Start of Source passage
Most common inputs in the bracket []:
- A single label/index, e.g., 'year' 
- A list of labels/indexes, e.g. ['year', 'stname', 'ctyname'] or [0, 5, 9]
- A slice object with labels/indexes, e.g. 'year':'c000', 0:9

In [None]:
#A single label for row and column
dat.iloc[0]   #return a series 

In [None]:
#A list of labels/indexes
dat.iloc[[0, 3, 7]]

In [None]:
#A slice object with labels/indexes
dat.iloc[0:5]

In [None]:
#A list of labels for rows and columns
dat.loc[0:6, ['year', 'stname', 'trctname', 'c000']]   

# note that 0:6 is interpreted as a label of the index, but not as an integer position along the index)

In [None]:
# .loc[] can access a group of rows and columns by a boolean array - conditionally subset the dataframe 
va_dat = dat.loc[dat['stname'] == 'Virginia', ['year', 'stname', 'ctyname', 'trctname', 'c000', 'ca01']]
va_dat.iloc[700:703]

### Rename, groupby, operations, sort 

In [None]:
dat_renamed = dat.rename(columns = {'c000': 'total_jobs'})

In [None]:
#Groupby two columns and return the mean of the remaining column.
avg_jobs_by_cty = va_dat.groupby(['ctyname', 'year']).mean()
avg_jobs_by_cty.iloc[0:24]

In [None]:
# Groupby one column and return the mean of only particular column in the group.
avg_total_jobs_by_cty = va_dat.groupby(['ctyname', 'year'])['c000'].mean().reset_index()
avg_total_jobs_by_cty

In [None]:
#sort values 
sorted_cty_jobs = avg_total_jobs_by_cty.sort_values(by = ['c000'], ascending = False)
sorted_cty_jobs.iloc[0:15]

### Write out 

In [None]:
sorted_cty_jobs.to_csv('subset_df.csv', index = False)
End of Source passage
Exercise prompt: Rewrite the stretch of the pandas notebook from "### Rename, groupby, operations, sort" through "the remaining column.", putting "dat_new" in place of "dat_renamed".
Start of Excerpted data
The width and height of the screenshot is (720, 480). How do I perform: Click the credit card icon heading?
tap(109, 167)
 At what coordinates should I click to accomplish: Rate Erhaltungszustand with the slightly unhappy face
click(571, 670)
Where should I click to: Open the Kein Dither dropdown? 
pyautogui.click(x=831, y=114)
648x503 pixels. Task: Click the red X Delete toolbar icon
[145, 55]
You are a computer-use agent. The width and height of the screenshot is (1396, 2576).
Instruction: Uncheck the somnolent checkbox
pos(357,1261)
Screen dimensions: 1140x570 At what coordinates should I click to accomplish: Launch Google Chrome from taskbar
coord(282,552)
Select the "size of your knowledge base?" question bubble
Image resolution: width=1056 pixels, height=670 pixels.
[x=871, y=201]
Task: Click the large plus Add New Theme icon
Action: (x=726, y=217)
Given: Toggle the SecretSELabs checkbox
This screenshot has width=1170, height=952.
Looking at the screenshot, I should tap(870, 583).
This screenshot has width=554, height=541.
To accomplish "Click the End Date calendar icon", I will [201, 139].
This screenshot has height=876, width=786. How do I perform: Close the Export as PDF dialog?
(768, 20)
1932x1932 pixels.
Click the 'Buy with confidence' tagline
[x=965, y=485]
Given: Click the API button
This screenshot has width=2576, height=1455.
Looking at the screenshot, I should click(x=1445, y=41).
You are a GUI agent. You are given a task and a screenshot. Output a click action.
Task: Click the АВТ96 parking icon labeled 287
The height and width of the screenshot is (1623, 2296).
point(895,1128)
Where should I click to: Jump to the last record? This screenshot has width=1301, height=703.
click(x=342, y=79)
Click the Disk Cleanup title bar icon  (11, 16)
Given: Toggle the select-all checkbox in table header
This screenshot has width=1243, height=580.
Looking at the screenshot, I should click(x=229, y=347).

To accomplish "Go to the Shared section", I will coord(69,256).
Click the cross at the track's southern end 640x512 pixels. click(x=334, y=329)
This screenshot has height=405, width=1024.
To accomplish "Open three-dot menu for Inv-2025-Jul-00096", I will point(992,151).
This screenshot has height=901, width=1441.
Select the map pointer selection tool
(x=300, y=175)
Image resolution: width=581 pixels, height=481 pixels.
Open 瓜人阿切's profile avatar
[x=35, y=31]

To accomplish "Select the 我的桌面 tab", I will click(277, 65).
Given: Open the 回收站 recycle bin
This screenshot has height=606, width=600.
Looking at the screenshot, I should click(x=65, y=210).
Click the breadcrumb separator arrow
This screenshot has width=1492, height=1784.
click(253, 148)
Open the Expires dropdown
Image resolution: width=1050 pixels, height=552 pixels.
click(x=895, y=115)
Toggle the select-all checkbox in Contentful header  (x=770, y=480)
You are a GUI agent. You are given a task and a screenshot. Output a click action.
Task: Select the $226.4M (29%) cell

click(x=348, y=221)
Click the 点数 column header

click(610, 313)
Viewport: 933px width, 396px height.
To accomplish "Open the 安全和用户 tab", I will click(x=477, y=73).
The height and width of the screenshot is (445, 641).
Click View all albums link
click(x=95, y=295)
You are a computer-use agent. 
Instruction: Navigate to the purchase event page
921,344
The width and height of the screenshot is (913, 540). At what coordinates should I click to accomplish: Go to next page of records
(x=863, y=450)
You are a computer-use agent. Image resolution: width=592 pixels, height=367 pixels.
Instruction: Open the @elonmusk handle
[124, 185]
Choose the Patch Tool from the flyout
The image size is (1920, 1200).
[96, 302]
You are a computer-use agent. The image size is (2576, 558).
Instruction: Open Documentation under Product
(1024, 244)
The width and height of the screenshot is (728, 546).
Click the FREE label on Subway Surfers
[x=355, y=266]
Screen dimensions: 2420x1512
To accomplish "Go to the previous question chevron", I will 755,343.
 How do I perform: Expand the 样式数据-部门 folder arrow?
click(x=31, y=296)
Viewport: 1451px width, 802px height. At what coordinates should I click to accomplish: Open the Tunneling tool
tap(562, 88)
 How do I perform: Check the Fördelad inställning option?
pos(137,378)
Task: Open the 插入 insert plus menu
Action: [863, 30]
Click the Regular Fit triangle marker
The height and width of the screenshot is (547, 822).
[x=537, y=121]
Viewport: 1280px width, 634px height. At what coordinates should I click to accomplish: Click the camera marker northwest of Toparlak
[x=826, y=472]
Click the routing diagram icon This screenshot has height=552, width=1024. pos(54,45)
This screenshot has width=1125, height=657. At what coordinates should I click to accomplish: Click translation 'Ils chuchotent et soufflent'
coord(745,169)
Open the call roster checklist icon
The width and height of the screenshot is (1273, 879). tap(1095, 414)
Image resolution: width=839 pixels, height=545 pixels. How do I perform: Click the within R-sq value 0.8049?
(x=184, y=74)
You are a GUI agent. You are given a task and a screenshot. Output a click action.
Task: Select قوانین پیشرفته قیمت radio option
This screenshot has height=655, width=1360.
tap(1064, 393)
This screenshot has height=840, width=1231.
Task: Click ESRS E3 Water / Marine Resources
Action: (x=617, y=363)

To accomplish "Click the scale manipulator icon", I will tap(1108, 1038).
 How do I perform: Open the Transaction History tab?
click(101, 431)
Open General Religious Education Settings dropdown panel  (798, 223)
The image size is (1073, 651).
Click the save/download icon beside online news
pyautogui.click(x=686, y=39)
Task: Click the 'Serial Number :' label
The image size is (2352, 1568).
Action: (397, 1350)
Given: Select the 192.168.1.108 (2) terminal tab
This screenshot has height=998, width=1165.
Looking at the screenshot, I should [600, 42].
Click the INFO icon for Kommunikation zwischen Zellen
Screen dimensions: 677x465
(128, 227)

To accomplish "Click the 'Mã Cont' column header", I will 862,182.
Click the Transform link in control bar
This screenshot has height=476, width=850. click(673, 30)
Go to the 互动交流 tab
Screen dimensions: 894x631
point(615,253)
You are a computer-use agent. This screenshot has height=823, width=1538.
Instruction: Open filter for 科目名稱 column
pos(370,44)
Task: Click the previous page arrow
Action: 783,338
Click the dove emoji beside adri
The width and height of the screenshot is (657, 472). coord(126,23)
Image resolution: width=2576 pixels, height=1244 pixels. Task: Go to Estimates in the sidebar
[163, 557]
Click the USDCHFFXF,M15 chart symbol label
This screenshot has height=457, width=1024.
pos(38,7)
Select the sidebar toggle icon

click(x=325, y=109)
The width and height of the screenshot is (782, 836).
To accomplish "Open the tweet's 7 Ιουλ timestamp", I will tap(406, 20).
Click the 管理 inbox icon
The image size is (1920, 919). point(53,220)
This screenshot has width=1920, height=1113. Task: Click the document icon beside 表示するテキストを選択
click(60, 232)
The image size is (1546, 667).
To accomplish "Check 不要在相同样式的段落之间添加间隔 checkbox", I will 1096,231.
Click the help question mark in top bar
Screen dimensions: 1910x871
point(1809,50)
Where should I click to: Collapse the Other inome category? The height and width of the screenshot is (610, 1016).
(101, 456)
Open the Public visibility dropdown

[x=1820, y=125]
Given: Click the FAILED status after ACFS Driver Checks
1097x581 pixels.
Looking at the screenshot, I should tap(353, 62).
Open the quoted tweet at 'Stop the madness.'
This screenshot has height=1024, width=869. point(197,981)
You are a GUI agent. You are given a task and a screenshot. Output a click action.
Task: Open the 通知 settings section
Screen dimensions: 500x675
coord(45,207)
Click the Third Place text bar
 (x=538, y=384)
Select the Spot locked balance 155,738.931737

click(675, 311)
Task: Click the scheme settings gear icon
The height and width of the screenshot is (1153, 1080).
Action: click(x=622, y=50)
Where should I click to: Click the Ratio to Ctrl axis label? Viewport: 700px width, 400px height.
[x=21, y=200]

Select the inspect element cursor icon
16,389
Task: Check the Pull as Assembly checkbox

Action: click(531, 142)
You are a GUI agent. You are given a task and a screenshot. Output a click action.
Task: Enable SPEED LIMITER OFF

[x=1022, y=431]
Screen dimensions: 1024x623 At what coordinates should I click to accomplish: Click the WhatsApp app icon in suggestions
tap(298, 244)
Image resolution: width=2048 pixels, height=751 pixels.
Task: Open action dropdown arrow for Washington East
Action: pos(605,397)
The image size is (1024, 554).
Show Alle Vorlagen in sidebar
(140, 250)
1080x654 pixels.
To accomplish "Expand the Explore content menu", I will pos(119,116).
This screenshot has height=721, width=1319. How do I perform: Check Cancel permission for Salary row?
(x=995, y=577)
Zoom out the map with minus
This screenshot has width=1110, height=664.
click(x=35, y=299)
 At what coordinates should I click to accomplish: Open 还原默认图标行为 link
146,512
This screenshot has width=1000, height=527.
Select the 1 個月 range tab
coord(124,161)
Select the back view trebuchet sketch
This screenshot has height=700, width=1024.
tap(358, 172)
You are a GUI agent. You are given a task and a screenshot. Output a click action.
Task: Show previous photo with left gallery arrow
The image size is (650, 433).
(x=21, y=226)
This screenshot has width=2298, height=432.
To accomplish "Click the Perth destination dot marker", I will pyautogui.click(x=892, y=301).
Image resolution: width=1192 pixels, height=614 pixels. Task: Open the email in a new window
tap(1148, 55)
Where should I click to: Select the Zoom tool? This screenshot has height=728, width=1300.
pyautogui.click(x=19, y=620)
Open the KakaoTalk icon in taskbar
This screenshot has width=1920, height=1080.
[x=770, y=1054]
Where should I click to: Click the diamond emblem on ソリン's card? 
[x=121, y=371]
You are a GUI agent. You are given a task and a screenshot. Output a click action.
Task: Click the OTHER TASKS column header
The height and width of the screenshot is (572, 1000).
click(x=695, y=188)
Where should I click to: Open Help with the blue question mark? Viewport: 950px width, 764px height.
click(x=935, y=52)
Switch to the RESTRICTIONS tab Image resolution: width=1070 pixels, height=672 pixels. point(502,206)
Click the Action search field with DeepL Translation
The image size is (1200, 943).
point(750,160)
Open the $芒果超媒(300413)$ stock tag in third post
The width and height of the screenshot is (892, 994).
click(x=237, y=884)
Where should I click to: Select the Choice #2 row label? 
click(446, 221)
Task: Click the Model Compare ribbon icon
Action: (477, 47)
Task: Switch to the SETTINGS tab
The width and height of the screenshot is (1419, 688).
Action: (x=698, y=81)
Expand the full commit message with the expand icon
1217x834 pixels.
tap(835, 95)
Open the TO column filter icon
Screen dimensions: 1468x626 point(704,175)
End of Excerpted data
Task output:
### Rename, groupby, operations, sort 

In [None]:
dat_new = dat.rename(columns = {'c000': 'total_jobs'})

In [None]:
#Groupby two columns and return the mean of the remaining column.